Teks Sumber -
“Apa yang sedang terjadi di Palestina?
Tragedi, pembunuhan massal, keterusiran, ketidakamanan,
dan upaya menghalangi sebuah bangsa untuk tumbuh dan berkembang.
Holocaust yang nyata sedang terjadi selama 60 tahun di Palestina.
Kita telah menyaksikan apa yang menimpa penduduk Gaza,
sebuah negeri yang sedang
diblokade total dan diserang oleh tentara-tentara Zionis,
ratusan orang hancur menjadi debu dan darah dalam waktu singkat.
Lantas, apa mereka harus berunding dan berdamai untuk semua
kezaliman itu?”
(Mahmoud Ahmadinejad)
Perdamaian, Mungkinkah?

Catatan lokasi kata dan elemen:

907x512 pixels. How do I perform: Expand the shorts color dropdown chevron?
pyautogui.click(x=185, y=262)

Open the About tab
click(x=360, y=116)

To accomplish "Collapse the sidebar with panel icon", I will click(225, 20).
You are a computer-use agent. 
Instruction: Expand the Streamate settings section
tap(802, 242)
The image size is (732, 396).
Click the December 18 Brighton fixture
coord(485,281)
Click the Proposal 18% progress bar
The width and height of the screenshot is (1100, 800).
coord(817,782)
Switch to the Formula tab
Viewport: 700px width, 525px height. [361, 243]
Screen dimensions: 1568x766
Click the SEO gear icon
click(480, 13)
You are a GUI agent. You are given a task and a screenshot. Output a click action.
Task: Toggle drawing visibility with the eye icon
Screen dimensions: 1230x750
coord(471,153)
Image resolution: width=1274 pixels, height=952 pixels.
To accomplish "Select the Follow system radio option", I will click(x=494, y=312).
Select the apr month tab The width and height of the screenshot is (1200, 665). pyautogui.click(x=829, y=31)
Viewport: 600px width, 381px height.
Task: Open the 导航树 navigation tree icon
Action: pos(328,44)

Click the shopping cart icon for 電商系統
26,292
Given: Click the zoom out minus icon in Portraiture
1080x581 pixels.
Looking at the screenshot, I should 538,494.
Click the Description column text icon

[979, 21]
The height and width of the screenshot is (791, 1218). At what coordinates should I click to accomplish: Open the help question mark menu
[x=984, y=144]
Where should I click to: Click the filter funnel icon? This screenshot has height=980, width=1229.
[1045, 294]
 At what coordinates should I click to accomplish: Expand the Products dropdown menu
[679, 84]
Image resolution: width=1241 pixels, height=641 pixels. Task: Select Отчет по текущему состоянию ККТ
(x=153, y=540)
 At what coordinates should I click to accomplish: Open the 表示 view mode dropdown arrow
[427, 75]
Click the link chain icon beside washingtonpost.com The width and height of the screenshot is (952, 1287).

Tugas yang Dikerjakan -
- A) Menurut kutipan tentang Palestina, sudah berapa lama holocaust yang nyata disebut berlangsung di Palestina?
- B) Ringkas paragraf dalam kutipan tentang Palestina yang diawali "Apa yang sedang terjadi di Palestina?" menjadi daftar poin yang tetap memuat fakta-fakta utamanya.

Hasil yang Diharapkan -
- A) Selama 60 tahun.

- B)
- Di Palestina terjadi tragedi, pembunuhan massal, keterusiran, ketidakamanan, dan upaya menghalangi bangsa itu untuk tumbuh dan berkembang.
- Holocaust yang nyata disebut telah berlangsung selama 60 tahun di Palestina.
- Gaza diblokade total dan diserang oleh tentara Zionis, dan ratusan orang hancur menjadi debu dan darah dalam waktu singkat.
- Kutipan itu mempertanyakan apakah mereka harus berunding dan berdamai atas semua kezaliman itu.